### What to work on
Pull every line that includes the word "avatar" from the data.

*** Opening Data shown ***

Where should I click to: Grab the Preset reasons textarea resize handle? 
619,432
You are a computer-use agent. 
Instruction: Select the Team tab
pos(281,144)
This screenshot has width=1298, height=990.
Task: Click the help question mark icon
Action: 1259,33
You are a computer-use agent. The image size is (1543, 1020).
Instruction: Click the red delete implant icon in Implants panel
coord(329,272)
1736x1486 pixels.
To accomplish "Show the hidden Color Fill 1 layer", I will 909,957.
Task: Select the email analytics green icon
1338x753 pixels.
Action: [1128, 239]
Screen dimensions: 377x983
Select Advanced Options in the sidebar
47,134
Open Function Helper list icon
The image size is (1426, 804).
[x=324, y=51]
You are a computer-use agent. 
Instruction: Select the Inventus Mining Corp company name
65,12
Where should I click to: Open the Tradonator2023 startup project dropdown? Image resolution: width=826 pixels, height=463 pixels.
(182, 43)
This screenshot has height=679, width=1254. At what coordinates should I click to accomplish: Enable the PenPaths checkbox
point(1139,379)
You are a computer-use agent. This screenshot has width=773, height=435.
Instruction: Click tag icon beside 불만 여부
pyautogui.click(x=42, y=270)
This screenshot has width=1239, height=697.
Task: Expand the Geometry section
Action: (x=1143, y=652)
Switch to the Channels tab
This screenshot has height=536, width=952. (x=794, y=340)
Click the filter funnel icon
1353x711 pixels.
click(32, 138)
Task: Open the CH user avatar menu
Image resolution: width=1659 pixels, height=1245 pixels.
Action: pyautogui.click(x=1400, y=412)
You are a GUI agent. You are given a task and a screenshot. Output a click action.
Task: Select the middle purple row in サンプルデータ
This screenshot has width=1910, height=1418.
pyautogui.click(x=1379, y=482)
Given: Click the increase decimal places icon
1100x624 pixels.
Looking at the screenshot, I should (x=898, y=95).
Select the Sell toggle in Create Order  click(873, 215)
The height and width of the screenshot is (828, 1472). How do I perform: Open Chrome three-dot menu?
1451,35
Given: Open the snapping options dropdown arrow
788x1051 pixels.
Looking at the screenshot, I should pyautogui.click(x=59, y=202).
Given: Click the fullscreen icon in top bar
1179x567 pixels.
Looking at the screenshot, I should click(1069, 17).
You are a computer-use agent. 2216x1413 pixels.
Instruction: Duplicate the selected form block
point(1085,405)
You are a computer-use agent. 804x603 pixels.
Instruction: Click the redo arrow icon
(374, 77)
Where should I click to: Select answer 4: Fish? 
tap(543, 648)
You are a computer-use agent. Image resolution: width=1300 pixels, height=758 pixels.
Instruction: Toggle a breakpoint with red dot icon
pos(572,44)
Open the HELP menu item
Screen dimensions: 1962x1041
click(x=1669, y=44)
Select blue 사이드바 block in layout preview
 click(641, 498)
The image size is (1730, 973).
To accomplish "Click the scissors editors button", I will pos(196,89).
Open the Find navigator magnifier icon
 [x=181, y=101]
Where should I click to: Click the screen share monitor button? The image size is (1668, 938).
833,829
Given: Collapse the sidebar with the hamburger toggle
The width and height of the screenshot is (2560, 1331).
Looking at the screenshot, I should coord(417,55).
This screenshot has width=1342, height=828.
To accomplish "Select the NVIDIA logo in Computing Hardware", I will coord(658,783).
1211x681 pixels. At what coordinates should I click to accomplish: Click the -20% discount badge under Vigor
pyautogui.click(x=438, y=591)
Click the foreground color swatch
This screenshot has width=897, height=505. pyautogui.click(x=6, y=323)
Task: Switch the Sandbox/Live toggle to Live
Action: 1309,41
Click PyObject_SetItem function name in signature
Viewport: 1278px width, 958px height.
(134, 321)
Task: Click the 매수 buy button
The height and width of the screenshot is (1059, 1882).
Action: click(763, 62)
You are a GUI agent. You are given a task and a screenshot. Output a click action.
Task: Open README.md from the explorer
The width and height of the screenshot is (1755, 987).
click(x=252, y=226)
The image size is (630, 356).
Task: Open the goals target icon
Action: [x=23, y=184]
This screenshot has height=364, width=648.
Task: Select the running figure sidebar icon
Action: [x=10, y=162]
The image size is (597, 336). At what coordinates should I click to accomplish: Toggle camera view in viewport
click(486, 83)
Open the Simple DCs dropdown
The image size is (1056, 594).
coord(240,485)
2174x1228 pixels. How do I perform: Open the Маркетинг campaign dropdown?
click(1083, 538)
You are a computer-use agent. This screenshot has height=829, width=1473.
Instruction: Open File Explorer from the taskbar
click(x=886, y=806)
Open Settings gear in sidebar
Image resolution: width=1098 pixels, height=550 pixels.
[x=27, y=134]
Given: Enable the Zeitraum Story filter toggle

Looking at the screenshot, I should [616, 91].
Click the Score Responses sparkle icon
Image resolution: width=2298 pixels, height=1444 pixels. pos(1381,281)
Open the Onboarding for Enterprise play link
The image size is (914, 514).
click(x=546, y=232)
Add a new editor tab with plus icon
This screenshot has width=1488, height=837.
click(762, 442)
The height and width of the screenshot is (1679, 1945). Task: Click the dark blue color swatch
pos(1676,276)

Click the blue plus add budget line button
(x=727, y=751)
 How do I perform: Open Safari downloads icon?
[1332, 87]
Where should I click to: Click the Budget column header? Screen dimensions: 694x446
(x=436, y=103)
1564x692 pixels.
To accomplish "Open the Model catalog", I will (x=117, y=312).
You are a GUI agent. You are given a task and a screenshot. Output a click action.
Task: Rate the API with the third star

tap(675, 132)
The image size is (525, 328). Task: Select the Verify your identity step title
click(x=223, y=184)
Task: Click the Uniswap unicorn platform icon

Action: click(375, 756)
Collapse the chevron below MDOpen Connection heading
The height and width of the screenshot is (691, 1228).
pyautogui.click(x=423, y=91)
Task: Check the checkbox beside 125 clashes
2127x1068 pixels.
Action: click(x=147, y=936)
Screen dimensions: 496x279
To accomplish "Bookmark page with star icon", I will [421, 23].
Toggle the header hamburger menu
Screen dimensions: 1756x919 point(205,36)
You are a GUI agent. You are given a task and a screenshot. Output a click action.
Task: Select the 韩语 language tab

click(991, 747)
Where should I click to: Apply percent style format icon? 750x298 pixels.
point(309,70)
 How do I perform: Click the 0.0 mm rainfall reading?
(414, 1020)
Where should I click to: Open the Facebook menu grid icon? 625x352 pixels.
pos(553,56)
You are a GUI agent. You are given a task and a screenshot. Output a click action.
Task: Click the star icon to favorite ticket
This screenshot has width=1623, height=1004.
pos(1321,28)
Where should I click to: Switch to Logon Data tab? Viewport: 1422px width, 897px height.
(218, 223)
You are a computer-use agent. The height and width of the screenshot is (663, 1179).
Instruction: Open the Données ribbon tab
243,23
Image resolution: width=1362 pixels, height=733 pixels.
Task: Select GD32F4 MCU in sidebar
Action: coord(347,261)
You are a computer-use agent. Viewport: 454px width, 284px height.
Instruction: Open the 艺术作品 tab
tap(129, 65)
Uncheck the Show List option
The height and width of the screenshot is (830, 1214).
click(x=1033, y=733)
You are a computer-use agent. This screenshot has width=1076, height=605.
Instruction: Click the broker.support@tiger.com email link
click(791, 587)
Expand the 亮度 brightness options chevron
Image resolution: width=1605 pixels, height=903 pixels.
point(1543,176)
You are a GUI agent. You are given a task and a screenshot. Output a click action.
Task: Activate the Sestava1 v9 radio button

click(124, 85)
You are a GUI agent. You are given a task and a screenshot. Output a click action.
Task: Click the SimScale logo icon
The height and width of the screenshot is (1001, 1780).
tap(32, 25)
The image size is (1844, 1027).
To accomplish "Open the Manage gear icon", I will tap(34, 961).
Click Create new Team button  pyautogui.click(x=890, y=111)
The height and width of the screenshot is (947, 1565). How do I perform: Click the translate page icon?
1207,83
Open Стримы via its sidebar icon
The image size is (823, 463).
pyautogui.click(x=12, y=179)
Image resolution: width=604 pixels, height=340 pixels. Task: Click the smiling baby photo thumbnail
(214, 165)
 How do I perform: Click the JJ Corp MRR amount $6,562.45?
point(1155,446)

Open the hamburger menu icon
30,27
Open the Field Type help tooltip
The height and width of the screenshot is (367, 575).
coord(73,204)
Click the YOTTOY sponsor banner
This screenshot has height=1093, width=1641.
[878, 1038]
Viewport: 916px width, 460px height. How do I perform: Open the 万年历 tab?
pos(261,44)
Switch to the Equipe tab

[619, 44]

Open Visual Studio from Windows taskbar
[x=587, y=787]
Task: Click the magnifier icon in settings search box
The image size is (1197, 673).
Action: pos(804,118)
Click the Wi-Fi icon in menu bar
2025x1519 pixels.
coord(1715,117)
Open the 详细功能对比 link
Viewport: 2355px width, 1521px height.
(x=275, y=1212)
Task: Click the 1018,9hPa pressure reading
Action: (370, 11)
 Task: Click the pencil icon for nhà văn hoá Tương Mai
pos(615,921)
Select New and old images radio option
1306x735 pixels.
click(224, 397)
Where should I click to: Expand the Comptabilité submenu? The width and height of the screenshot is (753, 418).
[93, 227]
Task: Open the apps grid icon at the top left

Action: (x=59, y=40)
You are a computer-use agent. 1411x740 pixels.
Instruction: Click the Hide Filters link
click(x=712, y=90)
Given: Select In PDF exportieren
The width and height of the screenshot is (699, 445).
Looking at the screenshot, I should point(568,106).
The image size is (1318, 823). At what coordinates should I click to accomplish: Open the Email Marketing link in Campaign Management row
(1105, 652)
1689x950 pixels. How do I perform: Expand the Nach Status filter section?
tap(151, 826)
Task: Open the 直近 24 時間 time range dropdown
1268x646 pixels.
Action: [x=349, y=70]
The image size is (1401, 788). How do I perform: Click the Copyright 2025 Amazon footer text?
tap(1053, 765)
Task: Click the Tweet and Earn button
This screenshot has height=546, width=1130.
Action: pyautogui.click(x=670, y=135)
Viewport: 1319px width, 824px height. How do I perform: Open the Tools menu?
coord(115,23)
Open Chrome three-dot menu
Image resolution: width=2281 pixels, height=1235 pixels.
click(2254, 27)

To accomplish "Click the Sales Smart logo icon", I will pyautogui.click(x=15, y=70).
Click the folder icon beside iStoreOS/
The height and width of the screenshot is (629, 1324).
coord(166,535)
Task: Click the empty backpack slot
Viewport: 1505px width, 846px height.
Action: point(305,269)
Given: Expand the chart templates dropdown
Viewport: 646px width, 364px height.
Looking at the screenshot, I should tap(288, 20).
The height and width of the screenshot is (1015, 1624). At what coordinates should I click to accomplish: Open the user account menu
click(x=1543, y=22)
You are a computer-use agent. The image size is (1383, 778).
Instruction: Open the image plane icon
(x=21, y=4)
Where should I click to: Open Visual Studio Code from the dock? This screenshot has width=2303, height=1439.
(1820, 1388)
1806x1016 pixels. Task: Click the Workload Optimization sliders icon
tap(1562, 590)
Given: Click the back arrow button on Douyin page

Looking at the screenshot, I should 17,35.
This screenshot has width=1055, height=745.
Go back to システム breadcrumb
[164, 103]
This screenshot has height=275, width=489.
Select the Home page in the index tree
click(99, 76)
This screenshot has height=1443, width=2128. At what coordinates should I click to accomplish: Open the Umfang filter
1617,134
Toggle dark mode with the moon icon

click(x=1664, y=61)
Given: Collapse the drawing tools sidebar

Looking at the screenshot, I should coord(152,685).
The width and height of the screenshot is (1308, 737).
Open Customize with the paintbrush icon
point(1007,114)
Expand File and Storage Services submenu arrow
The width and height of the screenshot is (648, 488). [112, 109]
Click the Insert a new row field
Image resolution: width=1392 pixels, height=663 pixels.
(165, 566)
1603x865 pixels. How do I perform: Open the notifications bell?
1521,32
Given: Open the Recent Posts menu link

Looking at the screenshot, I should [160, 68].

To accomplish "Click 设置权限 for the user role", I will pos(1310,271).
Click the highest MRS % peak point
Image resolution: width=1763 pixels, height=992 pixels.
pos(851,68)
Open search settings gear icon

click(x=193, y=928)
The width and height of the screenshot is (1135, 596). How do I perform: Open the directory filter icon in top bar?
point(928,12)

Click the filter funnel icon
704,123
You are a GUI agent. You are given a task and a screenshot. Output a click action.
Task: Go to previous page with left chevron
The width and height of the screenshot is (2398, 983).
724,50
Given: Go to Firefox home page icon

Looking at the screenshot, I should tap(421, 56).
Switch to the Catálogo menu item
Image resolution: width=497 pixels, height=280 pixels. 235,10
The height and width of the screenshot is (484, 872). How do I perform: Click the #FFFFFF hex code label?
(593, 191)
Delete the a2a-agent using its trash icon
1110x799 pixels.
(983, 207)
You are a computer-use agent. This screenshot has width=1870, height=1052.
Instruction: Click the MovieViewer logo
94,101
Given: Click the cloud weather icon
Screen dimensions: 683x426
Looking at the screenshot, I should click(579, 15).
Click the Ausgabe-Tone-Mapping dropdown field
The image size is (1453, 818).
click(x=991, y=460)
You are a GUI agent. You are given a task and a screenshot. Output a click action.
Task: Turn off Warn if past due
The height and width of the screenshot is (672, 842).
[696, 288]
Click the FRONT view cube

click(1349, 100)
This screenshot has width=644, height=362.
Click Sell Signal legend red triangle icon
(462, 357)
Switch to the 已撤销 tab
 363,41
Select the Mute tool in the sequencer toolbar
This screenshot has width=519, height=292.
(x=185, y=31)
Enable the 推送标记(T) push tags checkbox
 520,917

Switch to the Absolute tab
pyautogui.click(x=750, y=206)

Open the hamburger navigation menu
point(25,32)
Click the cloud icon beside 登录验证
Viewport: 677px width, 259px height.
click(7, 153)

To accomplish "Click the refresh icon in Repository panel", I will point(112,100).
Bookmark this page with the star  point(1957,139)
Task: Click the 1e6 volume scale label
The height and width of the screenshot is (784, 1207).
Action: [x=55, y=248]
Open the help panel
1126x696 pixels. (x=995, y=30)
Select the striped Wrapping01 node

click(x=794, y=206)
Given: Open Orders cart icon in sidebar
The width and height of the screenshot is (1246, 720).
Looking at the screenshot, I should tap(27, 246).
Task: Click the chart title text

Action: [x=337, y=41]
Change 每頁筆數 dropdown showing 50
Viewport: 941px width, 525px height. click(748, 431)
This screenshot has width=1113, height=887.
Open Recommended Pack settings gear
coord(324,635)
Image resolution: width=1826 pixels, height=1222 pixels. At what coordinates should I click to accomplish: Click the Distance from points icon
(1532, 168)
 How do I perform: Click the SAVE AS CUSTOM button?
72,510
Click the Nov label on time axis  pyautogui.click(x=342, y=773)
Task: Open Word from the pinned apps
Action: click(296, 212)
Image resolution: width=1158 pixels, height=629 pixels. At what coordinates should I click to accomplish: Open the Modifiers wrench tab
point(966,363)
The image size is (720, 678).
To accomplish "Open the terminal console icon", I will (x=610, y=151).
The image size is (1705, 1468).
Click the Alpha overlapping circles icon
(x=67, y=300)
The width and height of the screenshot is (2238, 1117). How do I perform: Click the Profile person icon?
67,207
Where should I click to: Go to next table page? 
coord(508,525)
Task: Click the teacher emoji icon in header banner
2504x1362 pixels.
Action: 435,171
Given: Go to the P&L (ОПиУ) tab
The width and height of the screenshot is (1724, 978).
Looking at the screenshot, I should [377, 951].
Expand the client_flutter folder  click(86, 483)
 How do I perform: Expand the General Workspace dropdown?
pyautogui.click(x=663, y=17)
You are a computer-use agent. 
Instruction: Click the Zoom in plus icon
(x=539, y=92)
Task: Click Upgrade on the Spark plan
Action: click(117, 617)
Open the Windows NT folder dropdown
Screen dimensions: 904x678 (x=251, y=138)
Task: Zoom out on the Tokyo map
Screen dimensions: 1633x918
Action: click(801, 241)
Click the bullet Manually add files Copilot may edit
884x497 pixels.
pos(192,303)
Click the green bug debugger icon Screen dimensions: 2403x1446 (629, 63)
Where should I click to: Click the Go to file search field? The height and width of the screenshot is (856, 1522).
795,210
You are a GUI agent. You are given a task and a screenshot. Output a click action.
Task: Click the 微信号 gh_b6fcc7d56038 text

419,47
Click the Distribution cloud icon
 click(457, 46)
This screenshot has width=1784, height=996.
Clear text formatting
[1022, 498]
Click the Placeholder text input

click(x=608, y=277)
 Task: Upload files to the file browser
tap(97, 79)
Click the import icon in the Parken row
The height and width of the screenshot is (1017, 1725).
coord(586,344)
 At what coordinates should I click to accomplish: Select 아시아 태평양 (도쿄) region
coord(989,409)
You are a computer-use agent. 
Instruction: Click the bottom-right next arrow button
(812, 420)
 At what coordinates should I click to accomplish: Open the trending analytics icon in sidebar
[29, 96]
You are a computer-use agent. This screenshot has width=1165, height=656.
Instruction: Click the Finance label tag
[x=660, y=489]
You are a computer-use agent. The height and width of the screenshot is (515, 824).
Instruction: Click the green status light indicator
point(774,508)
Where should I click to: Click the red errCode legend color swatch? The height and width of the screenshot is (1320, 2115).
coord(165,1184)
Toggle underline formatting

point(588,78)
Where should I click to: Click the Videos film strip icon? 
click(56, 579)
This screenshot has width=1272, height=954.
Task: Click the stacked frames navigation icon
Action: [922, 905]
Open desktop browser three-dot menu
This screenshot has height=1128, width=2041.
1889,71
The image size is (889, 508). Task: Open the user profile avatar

*** Closing Data shown ***

### Exercise result
Task: Open the CH user avatar menu
The image size is (889, 508). Task: Open the user profile avatar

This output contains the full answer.